Finalement, on a analysé l’impact économique du VGI dans le cadre d’un système national à travers la simulation du marché d’électricité day-ahead dans un scénario où la charge de VE sur le réseau sera suffisamment importante pour impacter ces prix. Les résultats obtenus permettent de confirmer l’intérêt de relier les VE particuliers au réseau électrique via un système intelligent pour répondre aux exigences de flexibilité émergentes. La charge optimale d’une flotte de VE pourrait réduire les pics de demande qui conduisent le système à des situations stressantes : de ce fait, un algorithme de VGI permet de limiter la volatilité apportée par l’intégration des EnR et par conséquent, améliore l’adéquation et la fiabilité du système, ce qui pourrait augmenter le surplus du producteur du secteur de l’électricité. Le VGI limite le risque d’investissement dans le secteur de l’électricité en réduisant la volatilité des prix.

Laboratoire d’accueil

Cette thèse Cifre a été réalisée entre l’Université Paris Dauphine, l’IFP Energies Nouvelles et le groupe Renault. Maria Juliana Suarez Forero était attachée au Laboratoire d’Économie de Dauphine (LEDa) et plus spécifiquement à la Chaire European Electricity Markets (CEEM).
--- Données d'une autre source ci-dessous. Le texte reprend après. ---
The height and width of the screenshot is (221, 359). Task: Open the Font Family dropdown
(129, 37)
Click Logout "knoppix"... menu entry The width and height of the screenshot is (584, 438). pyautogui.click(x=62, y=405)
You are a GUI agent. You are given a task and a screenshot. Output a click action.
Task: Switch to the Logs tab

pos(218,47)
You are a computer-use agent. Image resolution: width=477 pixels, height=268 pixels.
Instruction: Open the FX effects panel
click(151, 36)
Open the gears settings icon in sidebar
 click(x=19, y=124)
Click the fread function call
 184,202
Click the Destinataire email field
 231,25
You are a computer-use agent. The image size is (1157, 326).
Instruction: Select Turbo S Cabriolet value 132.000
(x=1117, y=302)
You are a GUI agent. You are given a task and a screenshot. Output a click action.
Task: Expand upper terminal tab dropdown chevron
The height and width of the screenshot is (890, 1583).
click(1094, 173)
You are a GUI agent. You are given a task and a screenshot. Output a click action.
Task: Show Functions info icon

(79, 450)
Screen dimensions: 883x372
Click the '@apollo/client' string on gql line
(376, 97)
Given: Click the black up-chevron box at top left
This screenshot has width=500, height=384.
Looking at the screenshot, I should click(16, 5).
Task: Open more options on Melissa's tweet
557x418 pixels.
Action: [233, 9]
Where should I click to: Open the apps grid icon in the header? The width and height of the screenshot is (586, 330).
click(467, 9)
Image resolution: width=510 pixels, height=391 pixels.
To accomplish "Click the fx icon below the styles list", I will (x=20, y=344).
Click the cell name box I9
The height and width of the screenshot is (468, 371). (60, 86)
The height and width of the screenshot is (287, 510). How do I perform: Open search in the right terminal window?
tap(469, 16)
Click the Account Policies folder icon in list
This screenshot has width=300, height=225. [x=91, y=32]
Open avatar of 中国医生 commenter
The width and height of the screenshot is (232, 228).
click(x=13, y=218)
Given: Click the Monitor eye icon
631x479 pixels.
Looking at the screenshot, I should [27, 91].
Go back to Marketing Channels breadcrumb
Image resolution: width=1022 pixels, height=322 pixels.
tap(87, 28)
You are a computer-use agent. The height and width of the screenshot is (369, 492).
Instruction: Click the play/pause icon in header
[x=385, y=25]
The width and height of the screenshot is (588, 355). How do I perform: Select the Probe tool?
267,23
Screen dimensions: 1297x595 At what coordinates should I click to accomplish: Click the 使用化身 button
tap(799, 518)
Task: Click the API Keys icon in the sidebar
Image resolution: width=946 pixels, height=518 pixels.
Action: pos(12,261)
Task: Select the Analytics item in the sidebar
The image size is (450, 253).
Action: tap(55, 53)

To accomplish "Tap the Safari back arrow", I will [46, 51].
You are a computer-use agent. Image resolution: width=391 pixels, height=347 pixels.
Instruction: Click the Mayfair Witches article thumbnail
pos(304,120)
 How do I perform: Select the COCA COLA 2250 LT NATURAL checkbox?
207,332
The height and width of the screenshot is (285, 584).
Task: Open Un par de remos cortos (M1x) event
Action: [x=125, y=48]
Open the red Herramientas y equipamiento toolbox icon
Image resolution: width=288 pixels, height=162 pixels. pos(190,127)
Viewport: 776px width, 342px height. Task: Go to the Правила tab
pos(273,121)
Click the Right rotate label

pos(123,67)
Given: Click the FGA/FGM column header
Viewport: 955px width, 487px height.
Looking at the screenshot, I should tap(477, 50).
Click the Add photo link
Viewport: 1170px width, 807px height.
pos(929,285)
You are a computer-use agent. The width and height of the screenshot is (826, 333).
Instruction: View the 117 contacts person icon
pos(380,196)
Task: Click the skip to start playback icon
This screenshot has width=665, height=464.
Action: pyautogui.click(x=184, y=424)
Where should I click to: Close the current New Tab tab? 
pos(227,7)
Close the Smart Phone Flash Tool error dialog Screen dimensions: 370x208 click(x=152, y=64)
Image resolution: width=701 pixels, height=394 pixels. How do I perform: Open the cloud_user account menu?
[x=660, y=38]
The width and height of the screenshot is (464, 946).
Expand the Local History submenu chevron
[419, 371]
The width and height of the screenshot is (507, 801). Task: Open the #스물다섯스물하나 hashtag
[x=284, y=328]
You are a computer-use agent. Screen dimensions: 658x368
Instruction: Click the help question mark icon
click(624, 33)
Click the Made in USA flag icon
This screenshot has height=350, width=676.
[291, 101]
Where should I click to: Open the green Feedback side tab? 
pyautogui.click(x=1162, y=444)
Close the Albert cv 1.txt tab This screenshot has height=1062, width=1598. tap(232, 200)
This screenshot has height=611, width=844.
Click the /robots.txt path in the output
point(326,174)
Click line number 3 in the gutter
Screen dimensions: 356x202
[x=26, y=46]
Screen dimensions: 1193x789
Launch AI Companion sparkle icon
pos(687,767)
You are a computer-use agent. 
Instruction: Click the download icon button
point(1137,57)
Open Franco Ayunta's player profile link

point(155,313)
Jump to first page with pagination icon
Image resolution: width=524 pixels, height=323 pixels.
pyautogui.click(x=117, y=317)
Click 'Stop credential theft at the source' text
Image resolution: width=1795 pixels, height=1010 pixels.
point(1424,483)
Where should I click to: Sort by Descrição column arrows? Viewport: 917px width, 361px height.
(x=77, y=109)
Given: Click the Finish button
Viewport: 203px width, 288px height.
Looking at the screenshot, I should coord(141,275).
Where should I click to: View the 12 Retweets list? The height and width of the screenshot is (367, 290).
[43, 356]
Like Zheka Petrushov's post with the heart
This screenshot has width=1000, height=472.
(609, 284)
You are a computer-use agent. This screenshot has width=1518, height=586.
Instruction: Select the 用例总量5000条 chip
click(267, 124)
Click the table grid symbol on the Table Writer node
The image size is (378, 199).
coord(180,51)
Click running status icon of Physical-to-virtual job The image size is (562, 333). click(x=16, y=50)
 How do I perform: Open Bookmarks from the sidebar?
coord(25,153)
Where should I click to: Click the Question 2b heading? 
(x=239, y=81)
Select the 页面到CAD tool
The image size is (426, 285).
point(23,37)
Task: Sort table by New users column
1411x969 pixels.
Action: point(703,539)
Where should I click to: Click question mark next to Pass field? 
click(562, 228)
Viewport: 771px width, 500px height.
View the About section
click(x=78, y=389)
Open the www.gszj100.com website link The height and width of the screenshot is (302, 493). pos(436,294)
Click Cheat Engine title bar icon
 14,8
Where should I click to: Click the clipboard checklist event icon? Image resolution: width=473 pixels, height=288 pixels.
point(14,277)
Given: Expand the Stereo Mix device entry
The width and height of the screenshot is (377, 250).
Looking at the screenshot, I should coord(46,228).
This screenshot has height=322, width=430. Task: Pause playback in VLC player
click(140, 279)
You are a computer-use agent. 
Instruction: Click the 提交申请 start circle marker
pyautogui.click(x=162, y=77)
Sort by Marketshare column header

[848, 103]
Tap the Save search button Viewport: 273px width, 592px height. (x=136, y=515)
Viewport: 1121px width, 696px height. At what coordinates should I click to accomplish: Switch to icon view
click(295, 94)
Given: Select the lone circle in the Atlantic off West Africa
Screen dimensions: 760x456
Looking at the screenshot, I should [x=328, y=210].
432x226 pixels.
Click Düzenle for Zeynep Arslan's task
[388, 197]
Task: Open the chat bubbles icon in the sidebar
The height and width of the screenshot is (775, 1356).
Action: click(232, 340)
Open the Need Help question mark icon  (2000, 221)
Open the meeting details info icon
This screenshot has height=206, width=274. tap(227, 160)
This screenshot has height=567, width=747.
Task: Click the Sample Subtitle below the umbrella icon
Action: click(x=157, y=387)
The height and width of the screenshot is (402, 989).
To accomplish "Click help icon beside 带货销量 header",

La CEEM travaille sur les sujets de libéralisation, intégration des marchés et régulation, investissement et concurrence, réseaux intelligents et gestion de la demande dans le domaine électrique. Cette recherche est divisée en trois axes : la formation des prix sur les marchés européens de l’électricité, l’organisation, le changement structurel et la régulation des marchés électriques en Europe et le transport, la distribution, les réseaux intelligents, le stockage et la gestion de la demande d’électricité. Le directeur scientifique de la CEEM est Fabien Roques et le directeur du LEDa est Philippe De Vreyer.

Plus d’informations : http://www.ceem-dauphine.org/home/fr/ et https://leda.dauphine.fr/.

Soutenance de la thèse

La thèse a été soutenue le 12 décembre 2022 à l’Université Paris Dauphine devant un jury composé de : Anna Creti, professeur à l’Université de Paris Dauphine (présidente) ; Yannick Perez, professeur à CentraleSupélec (rapporteur) ; Maria-Eugénia Sanin, maître de conférences, HDR, Université d’Évry-Université de Paris Saclay (rapporteur) ; Patrice Geoffron, professeur à l’Université Paris Dauphine (directeur) et Frédéric Lantz, professeur à IFP-School (co-directeur).

Le manuscrit est disponible dans son intégralité sur : https://www.theses.fr/2022UPSLD041.

Et après la thèse ?

Maria Juliana Suarez Forero travaille actuellement comme ingénieur R&D et data scientist chez Airthium, une start-up qui a pour objectif de décarboner la chaleur industrielle. Elle travaille sur le modèle économique de l’entreprise en étudiant de près les prix de l’électricité, du gaz et du CO2.